The relevance of this study is manifold. Based on the data, one can attempt to understand how pathogens spread from one population to another and how viruses mutate and evolve to escape natural immunity and engineered therapeutics. Their molecular and analytical techniques can be applied to other diseases and provide valuable information for clinicians and epidemiologists alike. Perhaps the most startling revelation of this study is that contemporary HIV strains are more closely related to their ancestors than to each other. This implies that information derived from ancestral strains could lead to development of successful vaccine strategies.
Beyond the clinic and research labs, there are societal lessons to be learned as well. Published in 1984, a study by CDC (Center for Disease Control) researcher William Darrow and colleagues traced the initial spread of HIV in the US to GaĆ©tan Dugas- a French Canadian air steward. Examination of Dugas’s case provided evidence linking HIV transmission with sexual activity. Researchers labeled Dugas as “Patient O”, as in “Out of California” [5]. This was misinterpreted as “Patient Zero” by the media- a term still used in the context of other epidemics like flu and Ebola. The dark side of this story is that Dugas was demonized in the public domain as the one who brought HIV to the US. As our understanding of the disease and its spread broadened, scientists and historians began to discredit the notion that Dugas played a significant role. However, scientific facts were buried beneath layers of sensationalism and hearsay and the stigma remained.
Now, with the new information brought to light by Worobey’s group, Dugas’s name has been cleared. Phylogenetic analysis of Dugas’s strain of HIV was sufficiently different from the ancestral ones, negating the possibility that he initiated the epidemic.

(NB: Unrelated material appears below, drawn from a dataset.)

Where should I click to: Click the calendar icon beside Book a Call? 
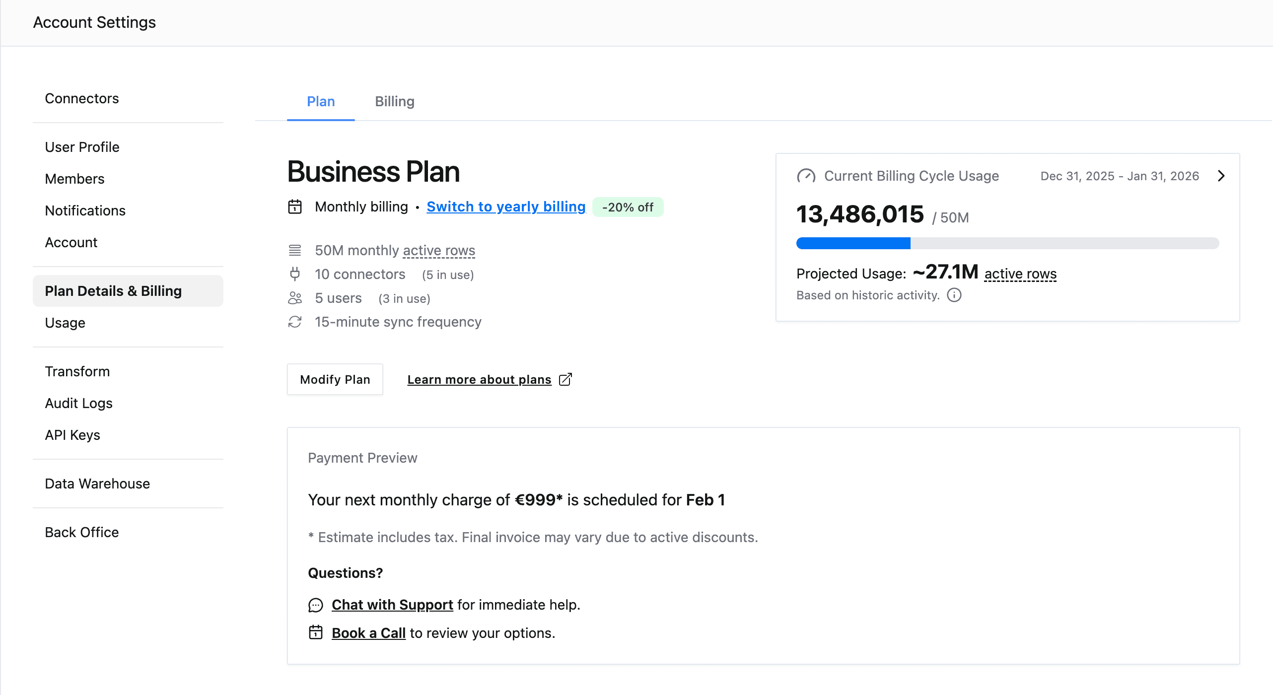coord(316,632)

The saga in its entirety highlights the moral dilemma of epidemiological studies and the extent to which the findings should be made public. Biological systems are complicated, and while narrowing down origin of a disease has significance clinical relevance, we often fail to consider collateral damage. The tale of tracking the spread of HIV is a cautionary one; scientific and social efforts should be focused more on resolution and management, rather than on vilifying unsuspecting individuals for “causing” an outbreak.

1. Maartens G, Celum C, Lewin SR. HIV infection: epidemiology, pathogenesis, treatment, and prevention. Lancet. 2014 Jul 19;384(9939):258-71.

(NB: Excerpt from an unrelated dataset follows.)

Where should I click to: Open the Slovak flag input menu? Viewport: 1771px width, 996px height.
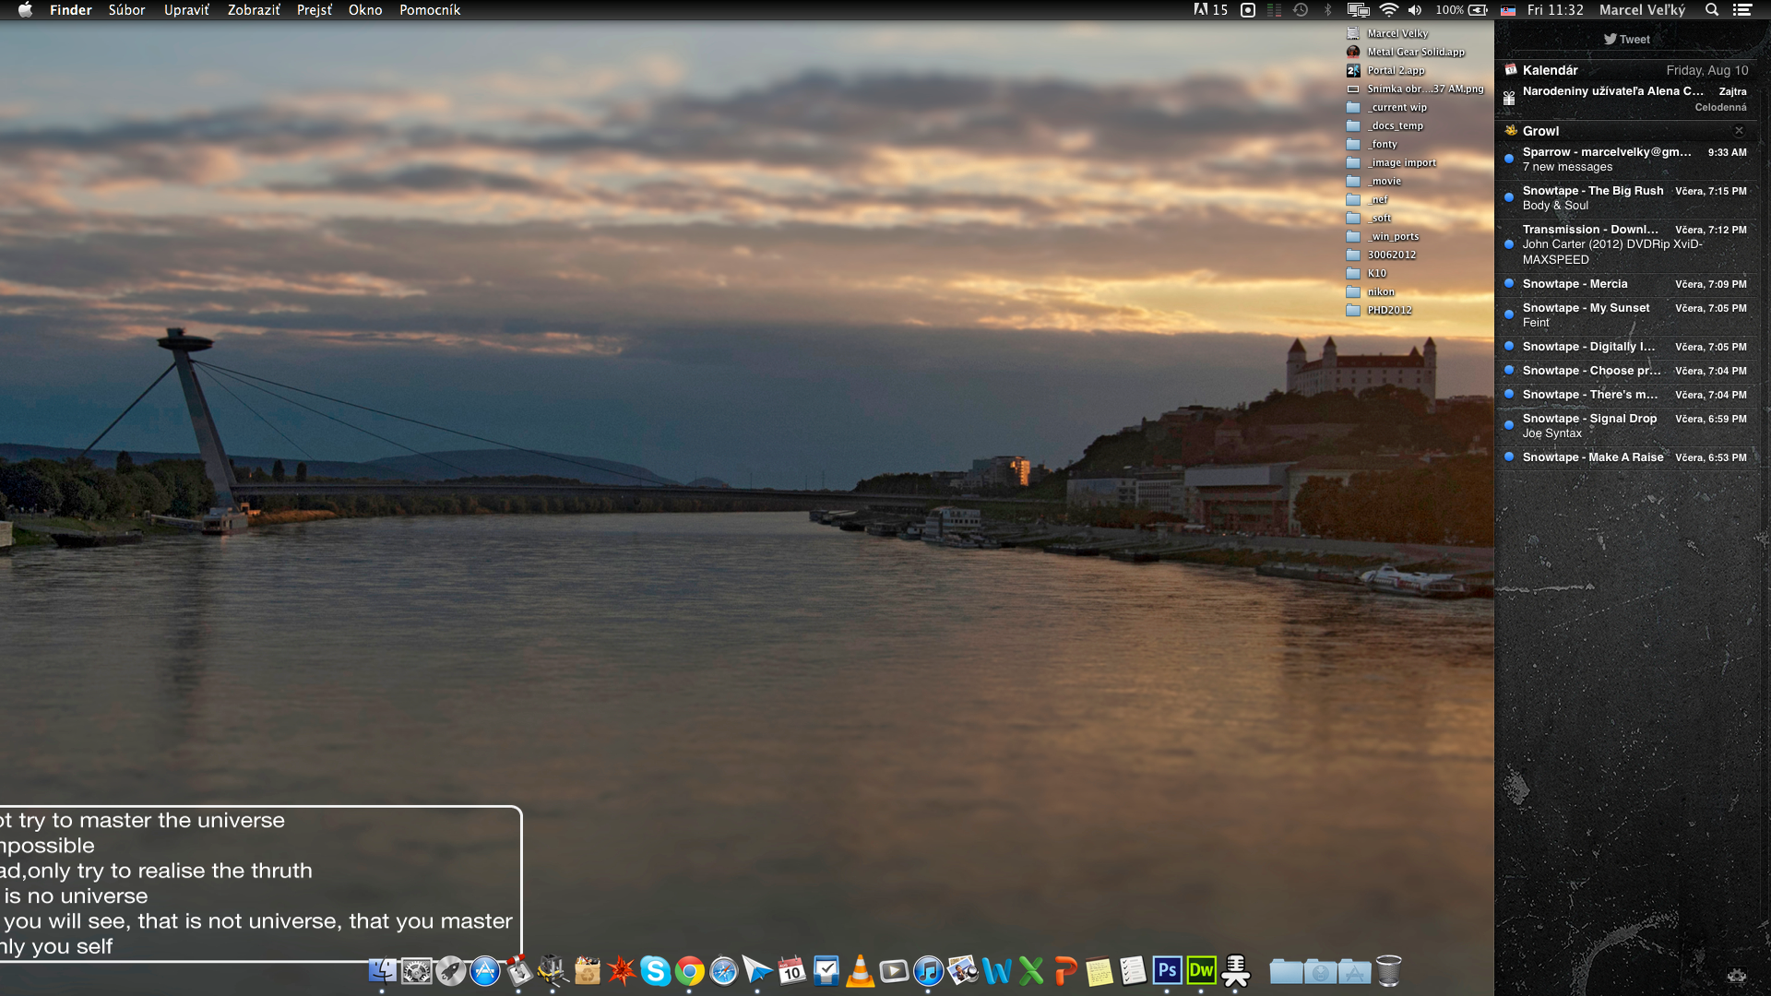coord(1508,10)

2. Worobey M, Watts TD, McKay RA et al., 1970s and 'Patient 0' HIV-1 genomes illuminate early HIV/AIDS history in North America. Nature. 2016 Oct 26. doi: 10.1038/nature19827.
3. Faria NR, Rambaut A et al., HIV epidemiology. The early spread and epidemic ignition of HIV-1 in human populations. Science. 2014 Oct 3;346(6205):56-61.
4. Centers for Disease Control (CDC). Pneumocystis pneumonia--Los Angeles. MMWR Morb Mortal Wkly Rep. 1981 Jun 5;30(21):250-2.
5. McKay RA. “Patient Zero”: The Absence of a Patient’s View of the Early North American AIDS Epidemic. Bull Hist Med. 2014 Spring: 161-194.